WHAT TO DO: Every line of the records that holds the word "dialog" should be copied.

RAW DATA:
=== Section Start ===

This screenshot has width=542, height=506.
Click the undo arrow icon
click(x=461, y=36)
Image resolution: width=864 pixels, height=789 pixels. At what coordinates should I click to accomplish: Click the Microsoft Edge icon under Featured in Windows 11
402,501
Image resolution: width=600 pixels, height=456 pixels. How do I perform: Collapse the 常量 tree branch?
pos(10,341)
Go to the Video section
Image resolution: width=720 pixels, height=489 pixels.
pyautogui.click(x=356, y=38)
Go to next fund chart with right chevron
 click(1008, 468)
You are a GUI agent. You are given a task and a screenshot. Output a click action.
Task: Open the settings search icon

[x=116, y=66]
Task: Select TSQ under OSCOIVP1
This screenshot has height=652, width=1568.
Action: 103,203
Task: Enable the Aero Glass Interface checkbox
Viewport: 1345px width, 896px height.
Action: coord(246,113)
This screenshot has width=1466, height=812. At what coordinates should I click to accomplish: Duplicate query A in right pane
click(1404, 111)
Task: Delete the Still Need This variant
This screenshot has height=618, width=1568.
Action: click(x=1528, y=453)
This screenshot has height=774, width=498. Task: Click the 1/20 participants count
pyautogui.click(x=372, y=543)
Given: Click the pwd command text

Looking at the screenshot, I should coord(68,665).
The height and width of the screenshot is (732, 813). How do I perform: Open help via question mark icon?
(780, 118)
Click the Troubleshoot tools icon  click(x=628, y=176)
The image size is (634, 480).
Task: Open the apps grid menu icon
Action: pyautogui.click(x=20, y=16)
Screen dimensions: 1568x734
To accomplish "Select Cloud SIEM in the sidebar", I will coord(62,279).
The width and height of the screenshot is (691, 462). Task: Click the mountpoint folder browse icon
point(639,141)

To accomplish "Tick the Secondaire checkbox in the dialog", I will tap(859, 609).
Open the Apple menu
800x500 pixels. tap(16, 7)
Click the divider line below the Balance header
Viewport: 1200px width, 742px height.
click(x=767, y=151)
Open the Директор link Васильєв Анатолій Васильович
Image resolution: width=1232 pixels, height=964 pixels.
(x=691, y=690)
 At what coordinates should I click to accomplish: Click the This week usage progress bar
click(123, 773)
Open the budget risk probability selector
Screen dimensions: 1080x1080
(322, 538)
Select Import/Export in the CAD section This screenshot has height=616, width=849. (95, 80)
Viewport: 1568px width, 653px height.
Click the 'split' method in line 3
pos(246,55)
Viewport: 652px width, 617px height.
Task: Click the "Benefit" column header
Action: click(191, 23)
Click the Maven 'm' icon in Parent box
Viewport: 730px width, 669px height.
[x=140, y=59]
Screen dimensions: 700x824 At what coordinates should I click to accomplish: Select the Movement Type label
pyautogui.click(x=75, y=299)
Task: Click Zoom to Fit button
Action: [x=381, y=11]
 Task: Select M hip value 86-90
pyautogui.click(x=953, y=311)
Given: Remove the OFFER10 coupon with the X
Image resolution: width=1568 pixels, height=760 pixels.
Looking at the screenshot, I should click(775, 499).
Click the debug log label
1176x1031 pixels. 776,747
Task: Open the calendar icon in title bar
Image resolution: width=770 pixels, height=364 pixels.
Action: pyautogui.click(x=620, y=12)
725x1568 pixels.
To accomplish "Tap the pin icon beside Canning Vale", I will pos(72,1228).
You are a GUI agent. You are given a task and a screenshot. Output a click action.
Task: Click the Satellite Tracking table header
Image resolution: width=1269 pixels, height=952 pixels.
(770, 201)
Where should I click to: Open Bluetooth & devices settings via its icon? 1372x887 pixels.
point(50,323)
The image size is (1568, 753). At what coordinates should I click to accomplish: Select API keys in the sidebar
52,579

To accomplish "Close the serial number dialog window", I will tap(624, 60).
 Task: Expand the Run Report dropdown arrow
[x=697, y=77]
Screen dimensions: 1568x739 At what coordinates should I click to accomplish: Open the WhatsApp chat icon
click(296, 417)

=== Section End ===

RESPONSE AREA:
To accomplish "Tick the Secondaire checkbox in the dialog", I will tap(859, 609).
To accomplish "Close the serial number dialog window", I will tap(624, 60).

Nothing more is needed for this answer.